■ Your task ■
Lines before the one holding "Task: Click Dystrybucja" are not wanted. Please copy that line and everything after it to the end of the records, exactly, skipping pictures.

■ Records for this task ■
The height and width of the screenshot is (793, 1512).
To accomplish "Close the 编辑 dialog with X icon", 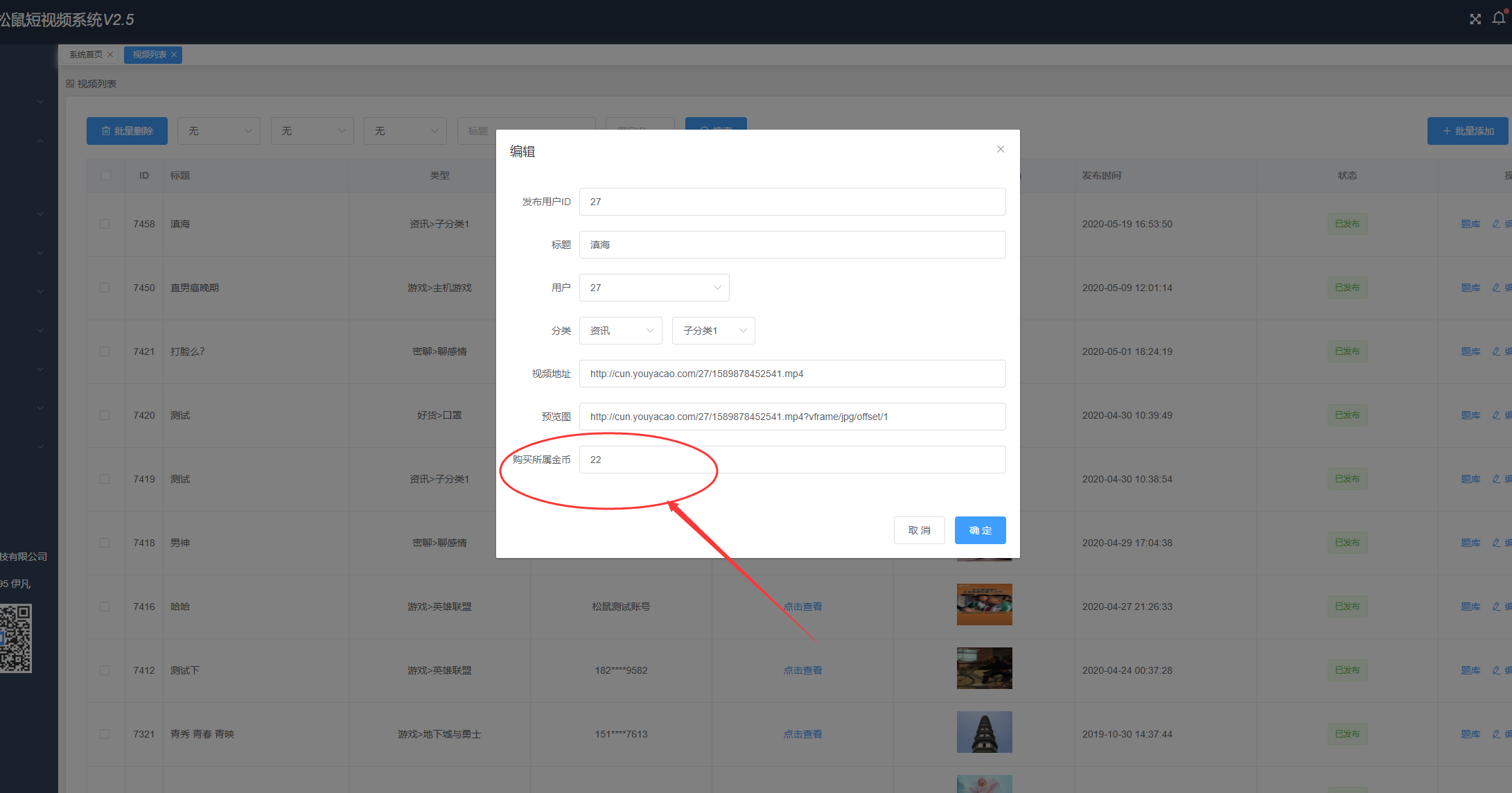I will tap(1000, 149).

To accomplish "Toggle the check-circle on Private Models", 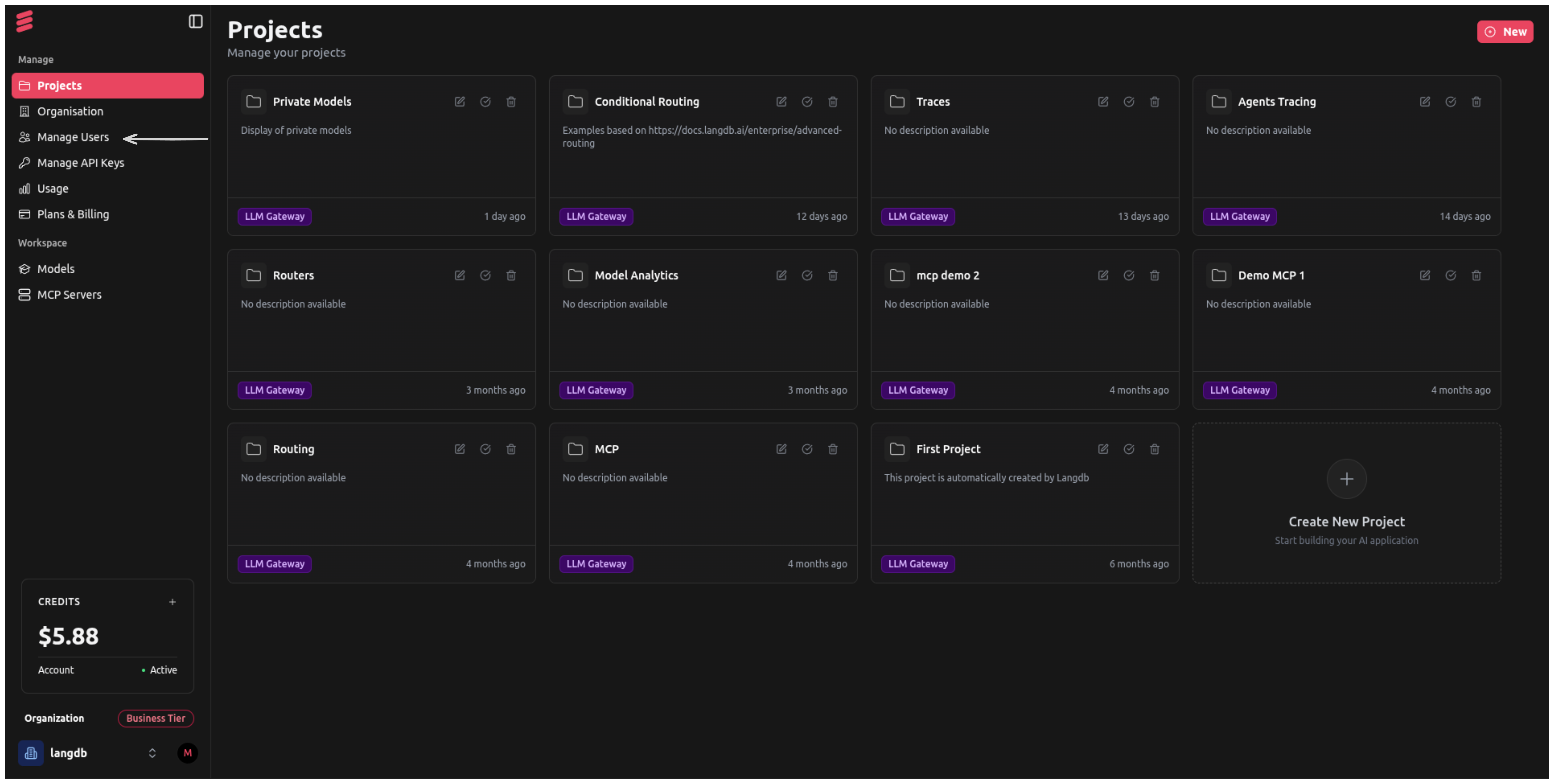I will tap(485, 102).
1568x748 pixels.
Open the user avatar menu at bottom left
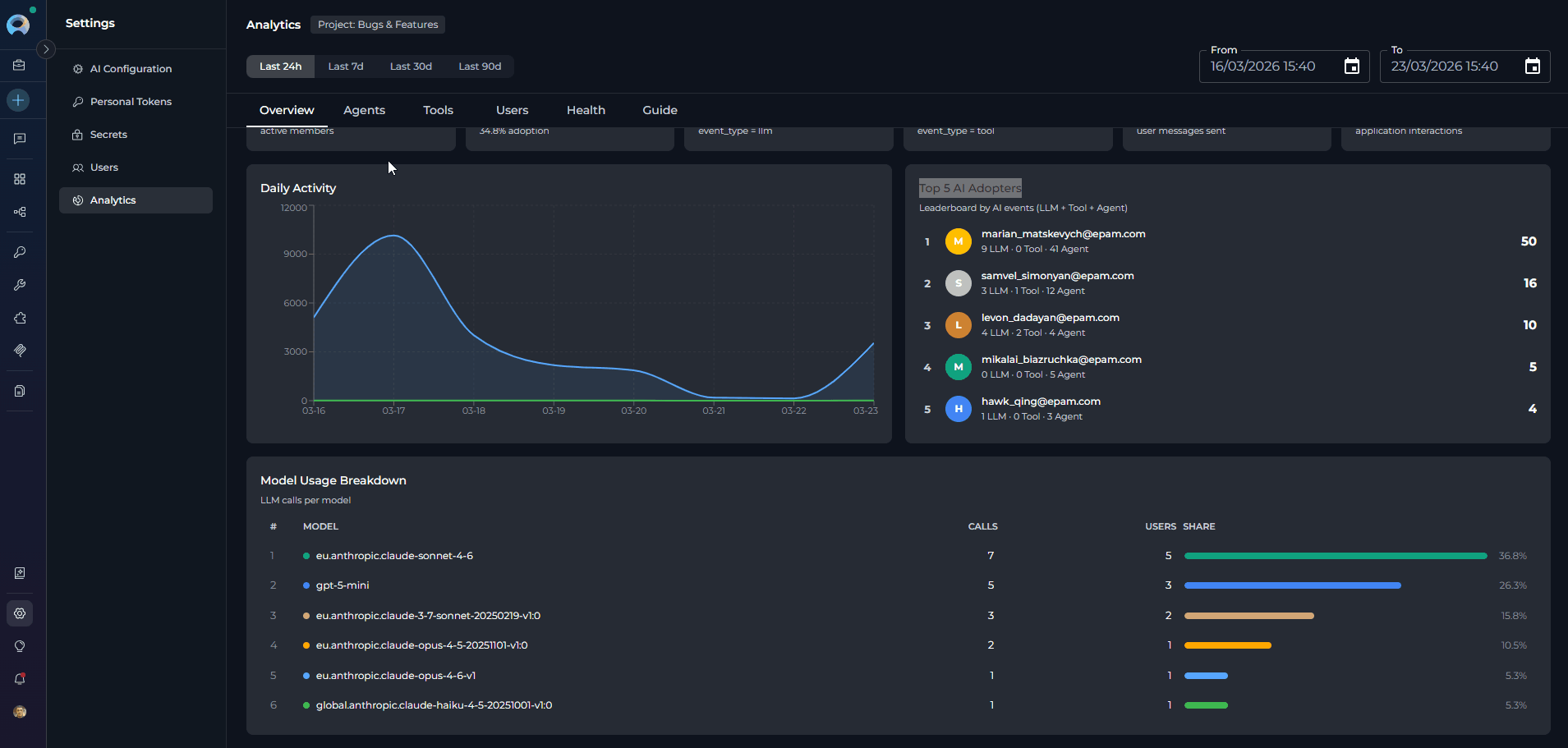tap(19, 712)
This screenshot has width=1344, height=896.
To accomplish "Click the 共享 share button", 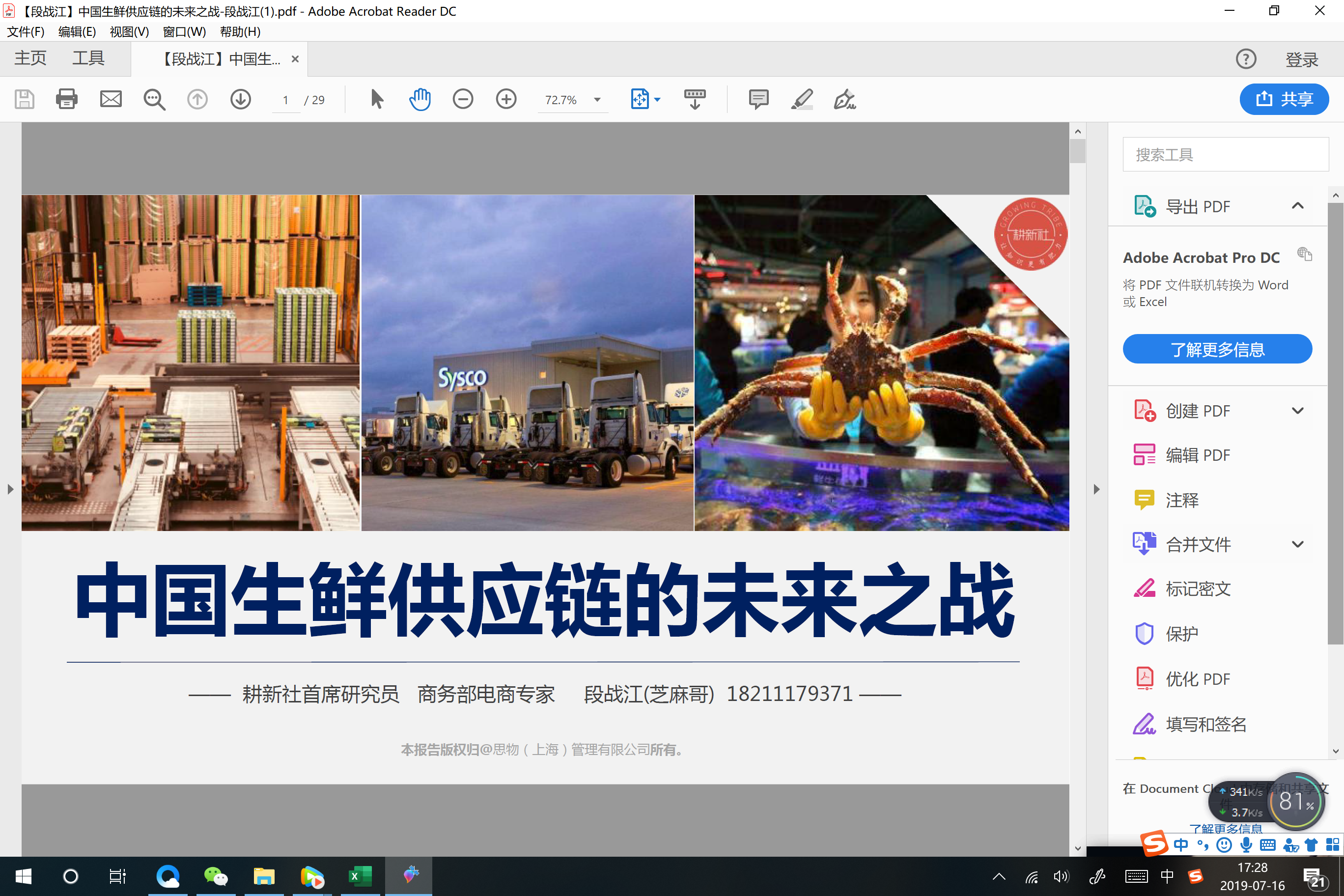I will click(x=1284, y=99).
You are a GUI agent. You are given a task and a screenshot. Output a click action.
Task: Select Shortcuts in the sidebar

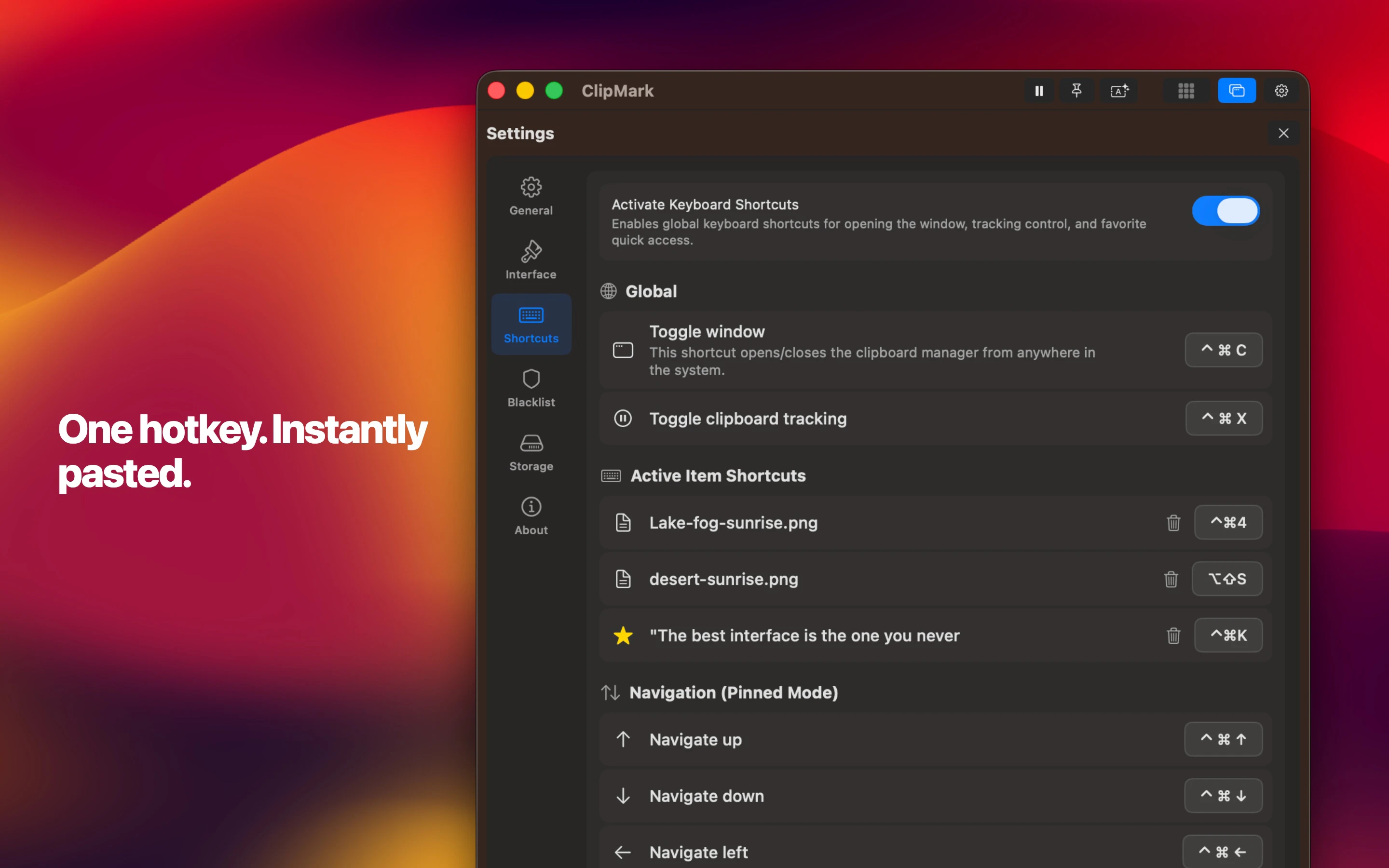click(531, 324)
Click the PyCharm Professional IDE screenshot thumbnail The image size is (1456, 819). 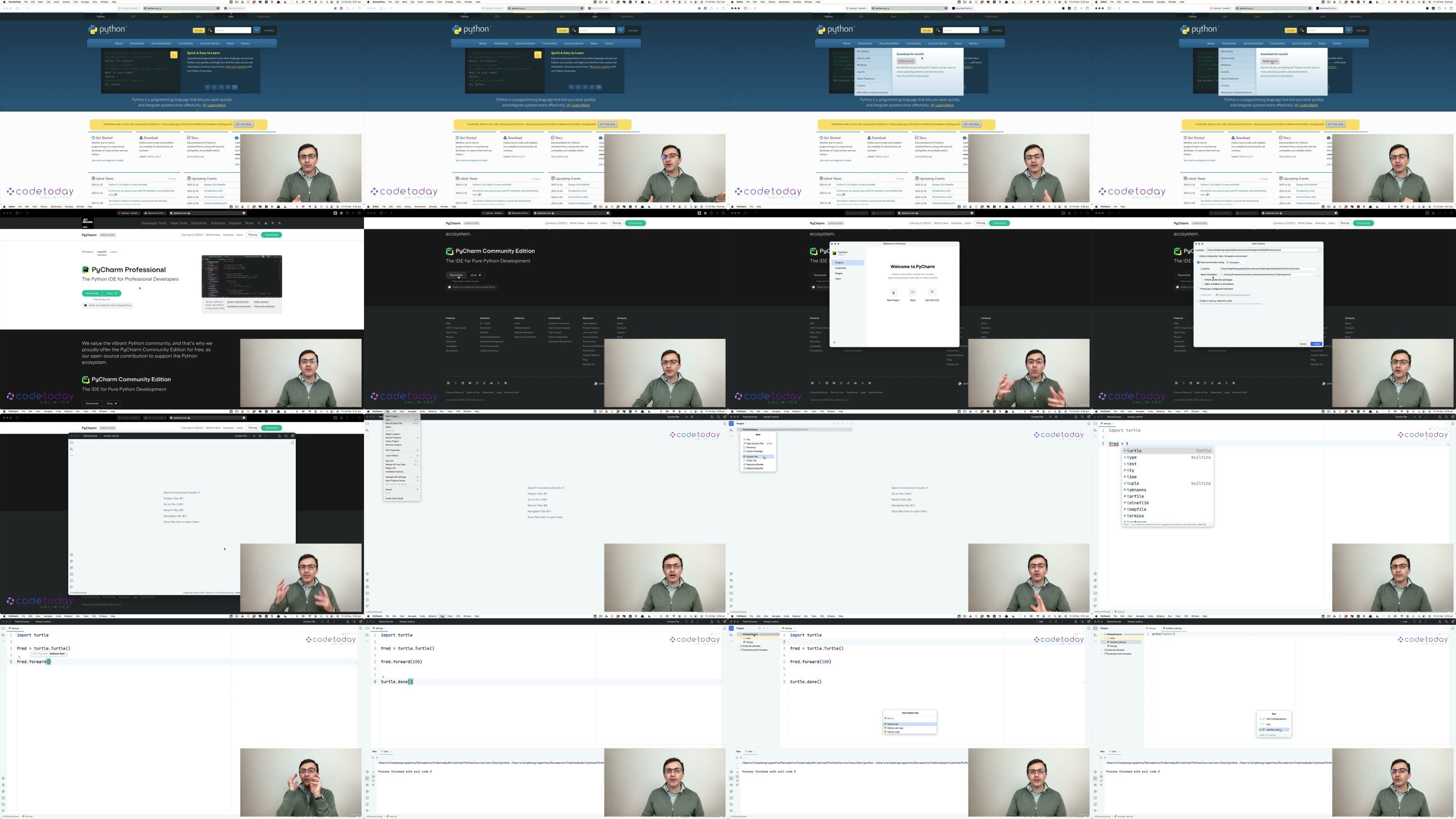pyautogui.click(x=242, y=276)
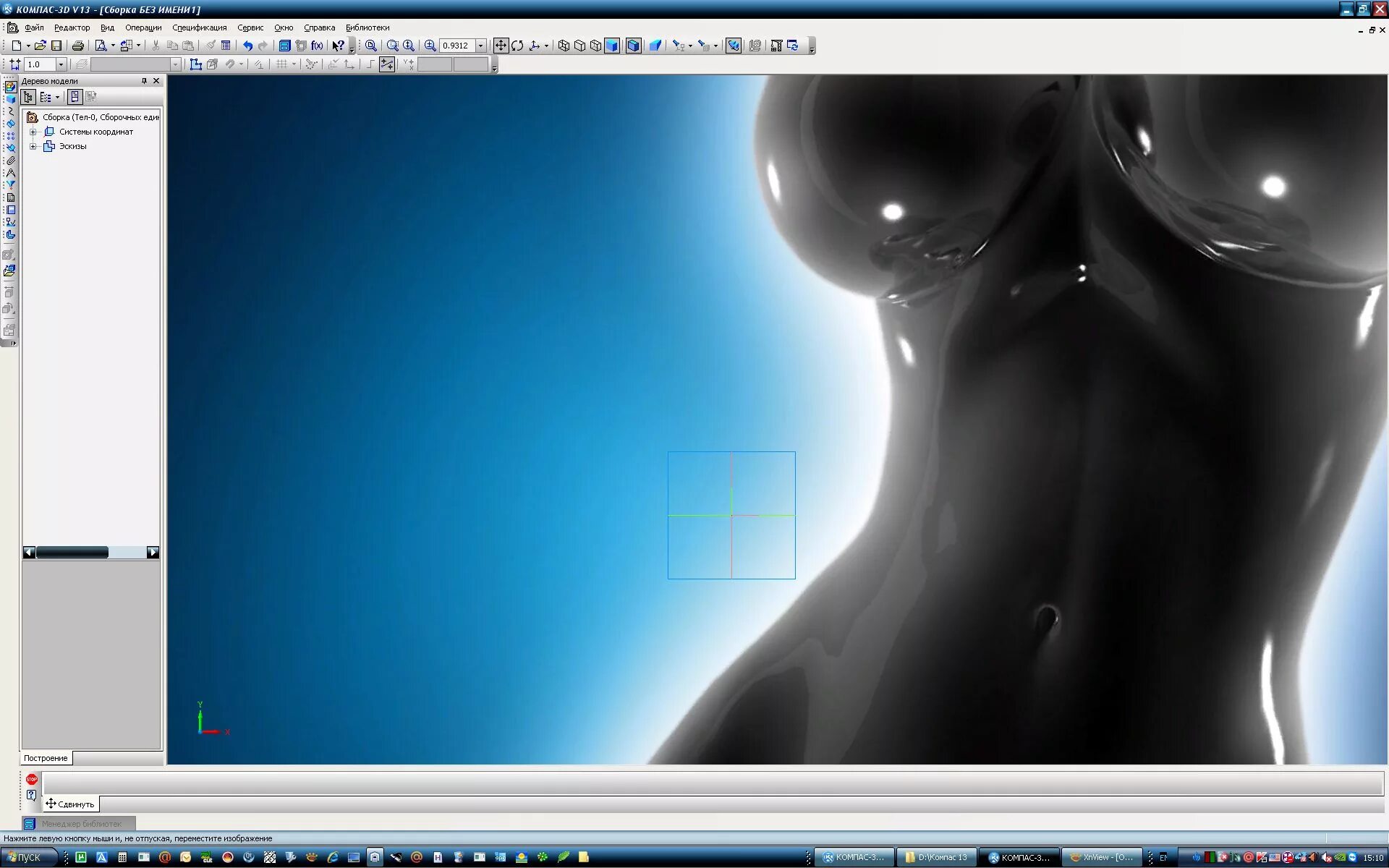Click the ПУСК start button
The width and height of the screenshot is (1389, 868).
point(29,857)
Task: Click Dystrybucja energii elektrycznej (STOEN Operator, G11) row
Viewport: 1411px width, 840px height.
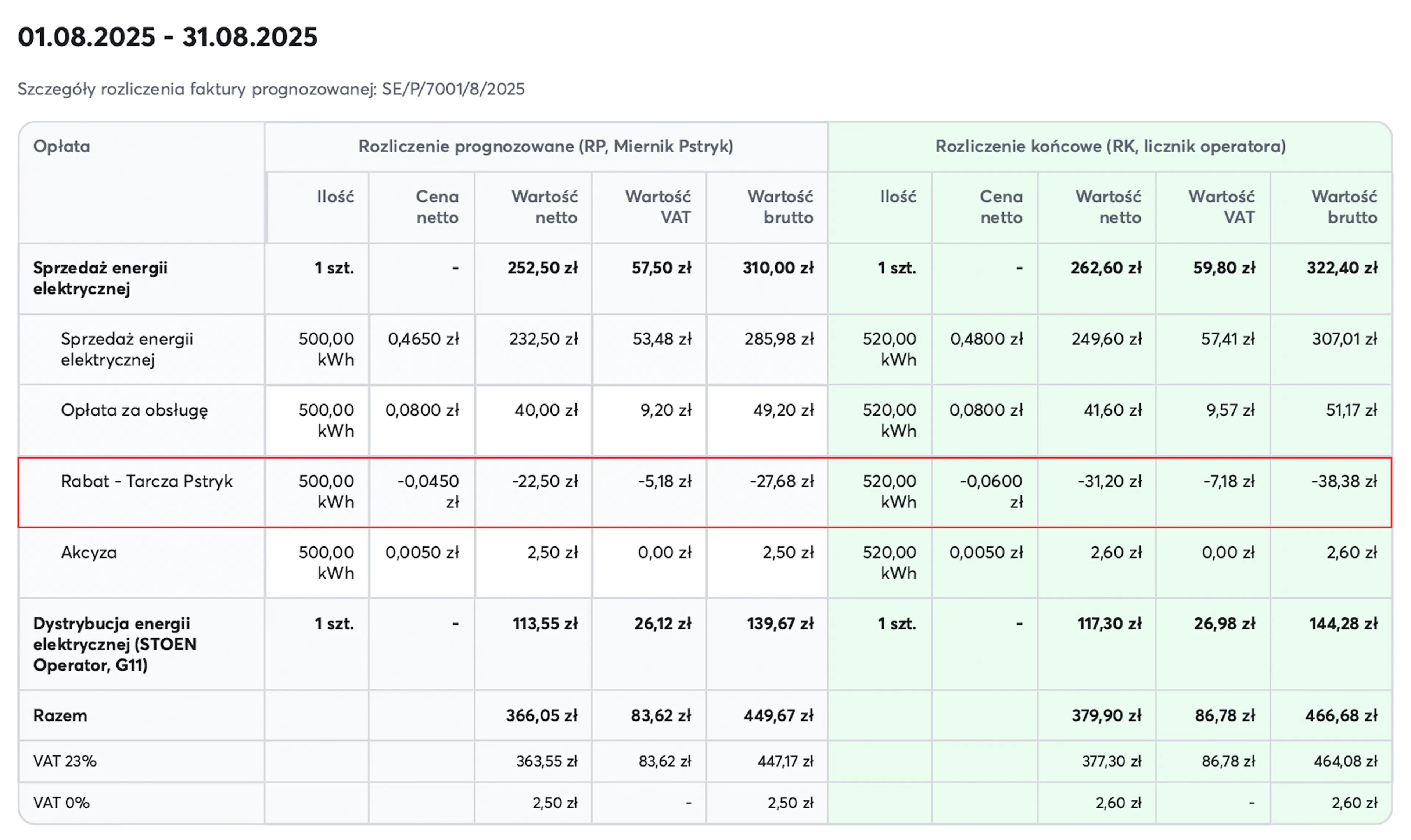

■ Solution for this task ■
Task: Click Dystrybucja energii elektrycznej (STOEN Operator, G11) row
Viewport: 1411px width, 840px height.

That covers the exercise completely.